**Materials provided:**

'''

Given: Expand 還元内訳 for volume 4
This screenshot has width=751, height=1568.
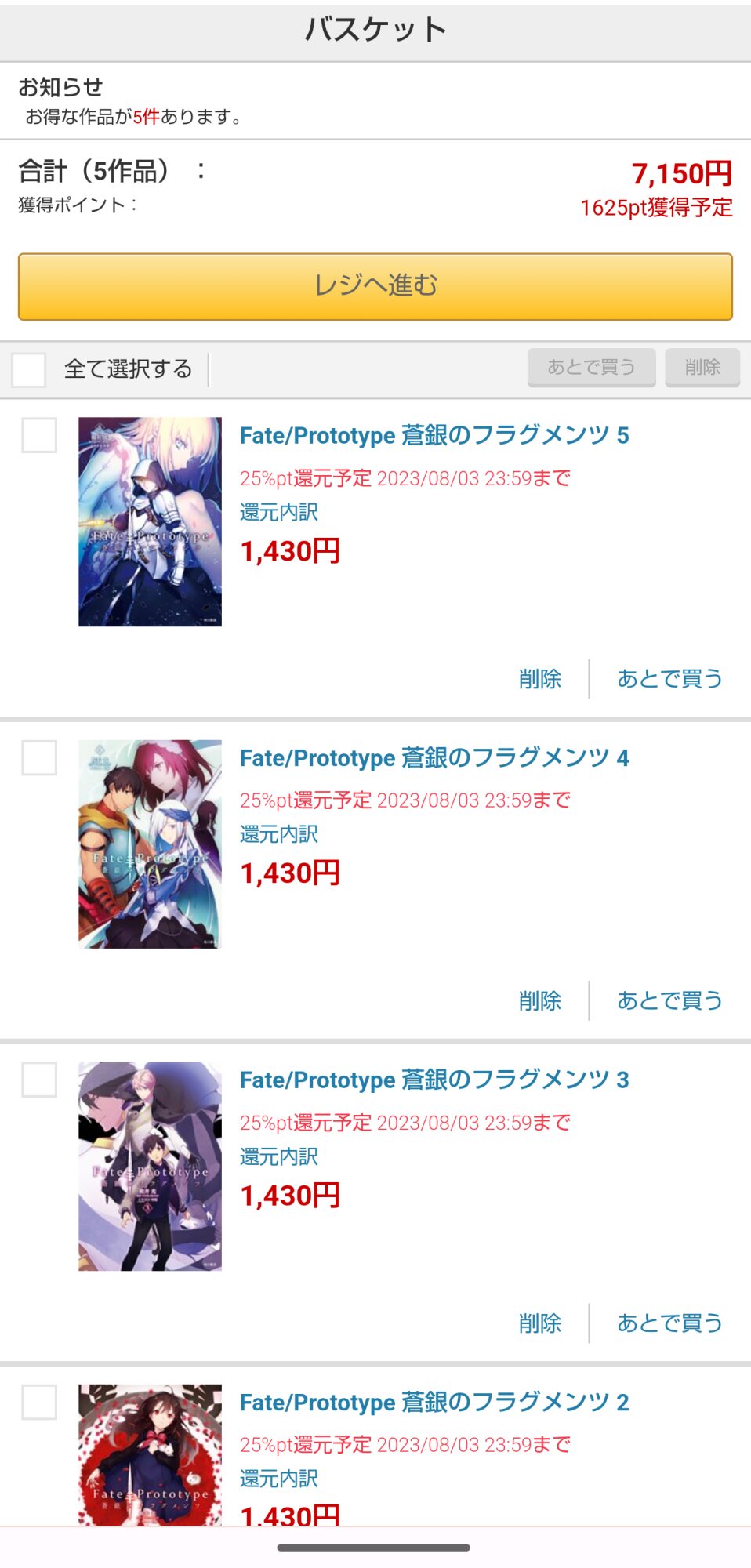Looking at the screenshot, I should tap(279, 834).
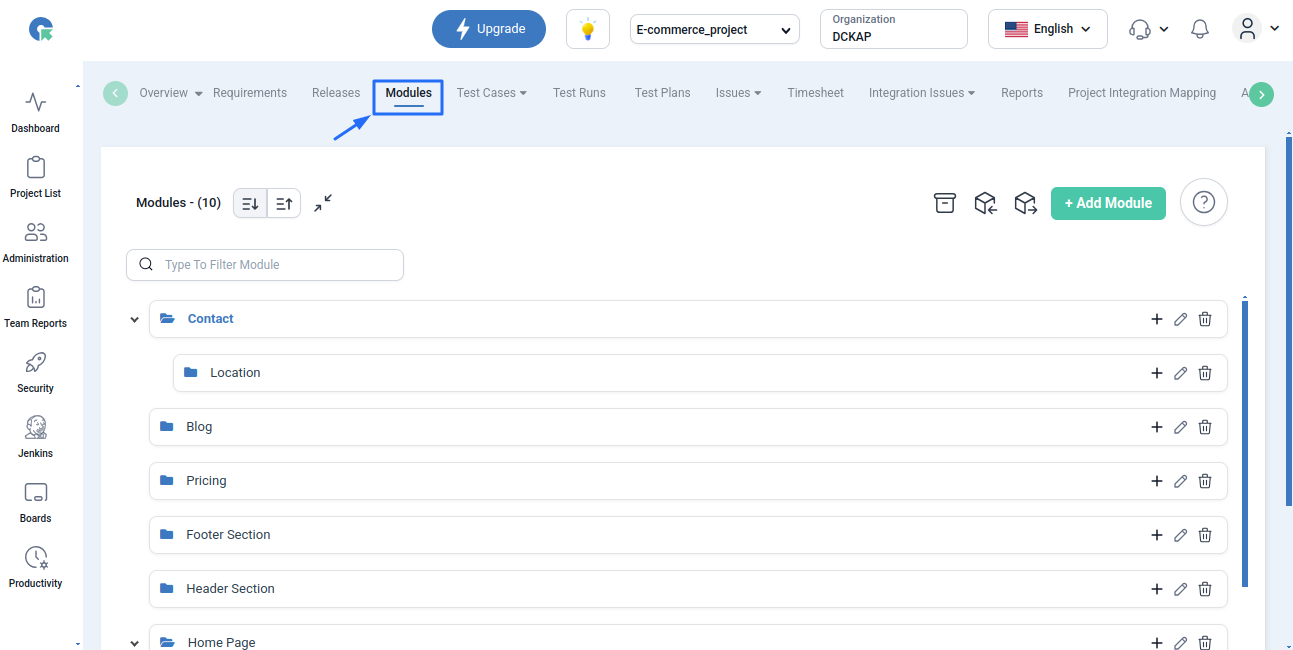Click the archive box icon
The height and width of the screenshot is (650, 1293).
[945, 203]
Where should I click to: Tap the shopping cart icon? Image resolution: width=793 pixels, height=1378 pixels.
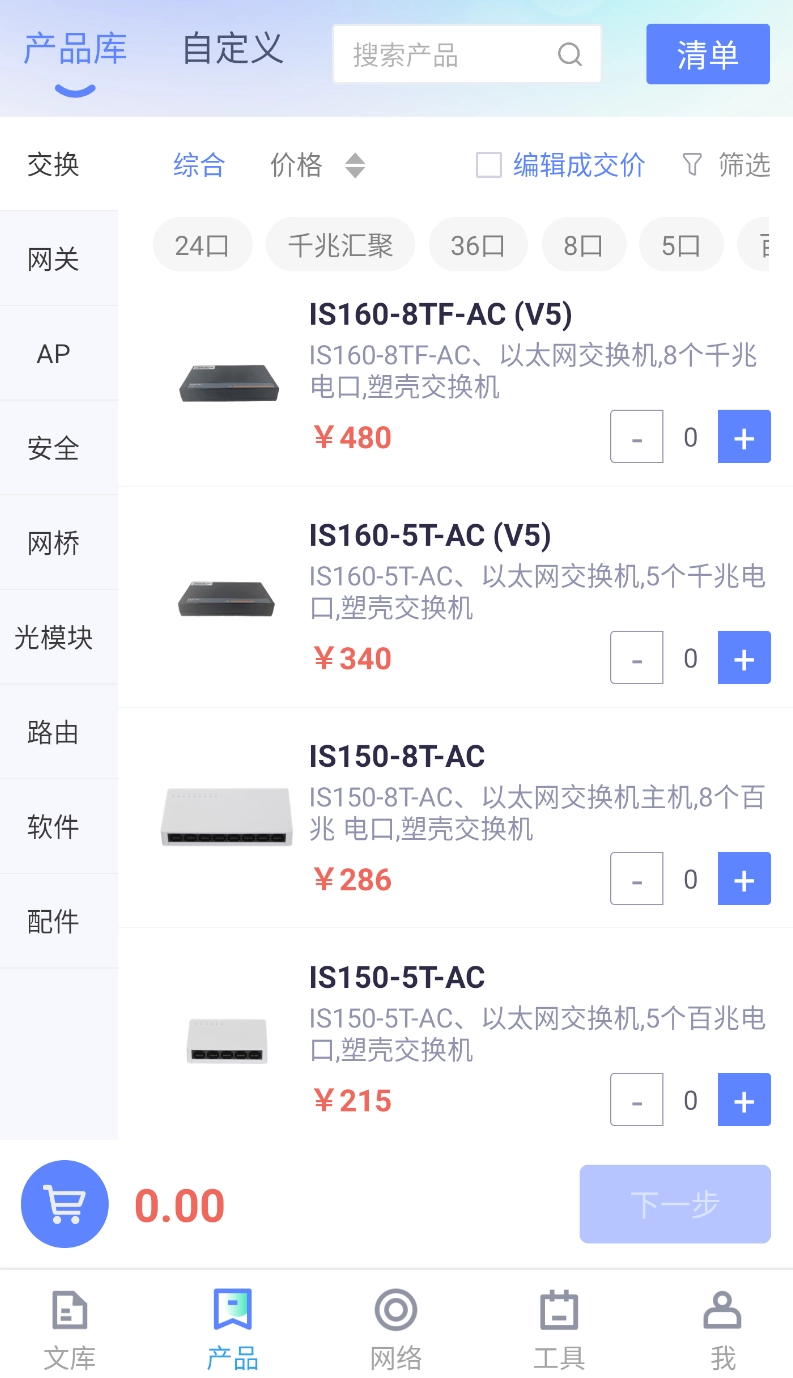(64, 1204)
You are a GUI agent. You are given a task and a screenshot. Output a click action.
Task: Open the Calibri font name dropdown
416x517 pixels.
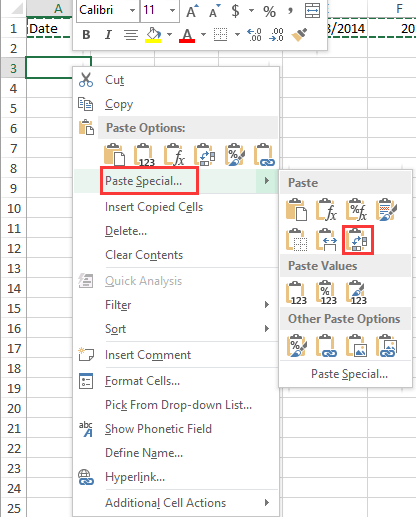pyautogui.click(x=132, y=11)
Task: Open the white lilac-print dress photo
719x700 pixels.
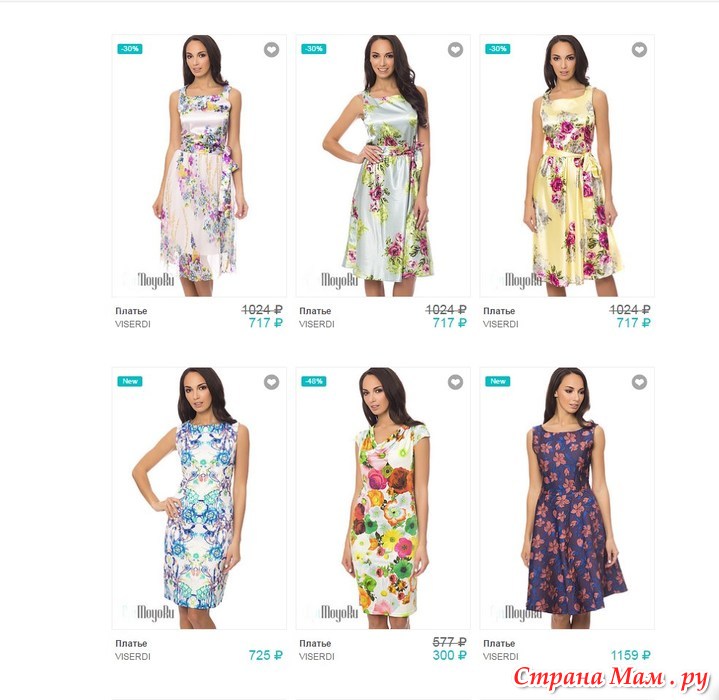Action: [199, 165]
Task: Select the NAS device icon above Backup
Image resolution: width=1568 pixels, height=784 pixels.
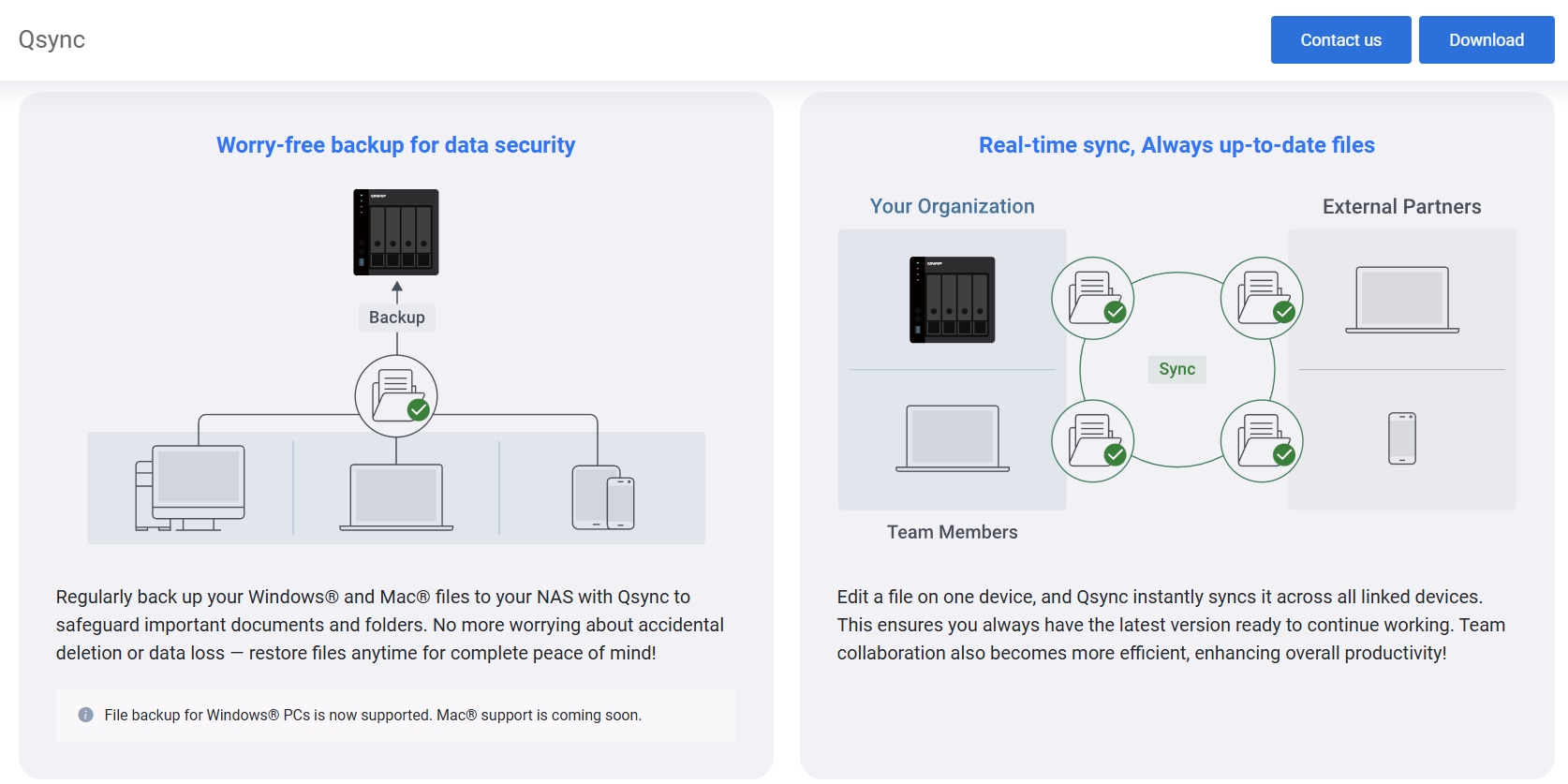Action: [x=396, y=232]
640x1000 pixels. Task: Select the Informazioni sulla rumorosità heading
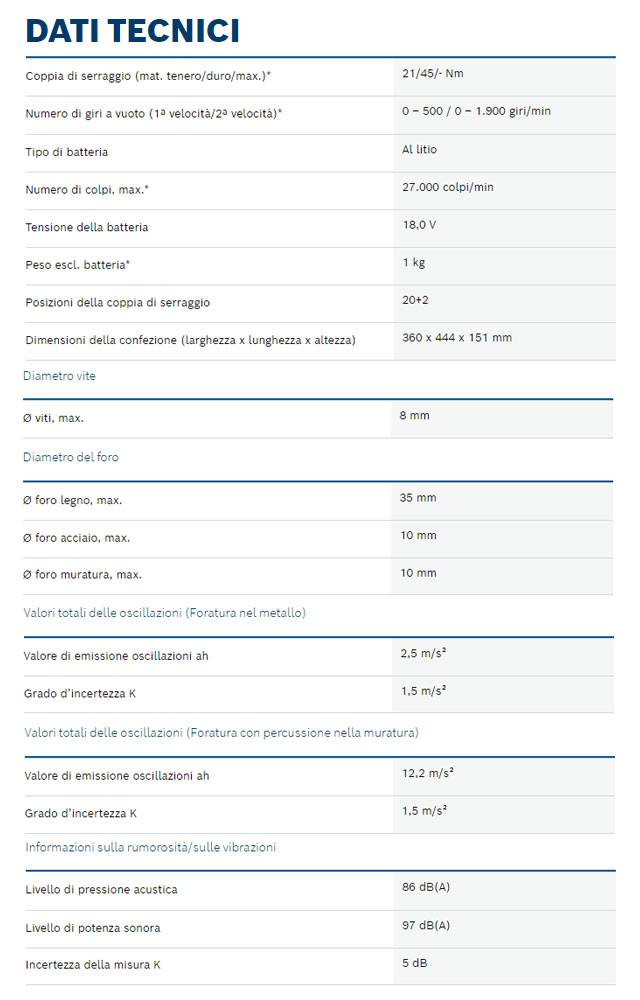coord(150,847)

'''

**Required work:** When you reach the line containing "640x1000 pixels. Task: Select" in the listing above, reproduce it and every line after it through the last, exactly; omit the pictures.

**Task output:**
640x1000 pixels. Task: Select the Informazioni sulla rumorosità heading
coord(150,847)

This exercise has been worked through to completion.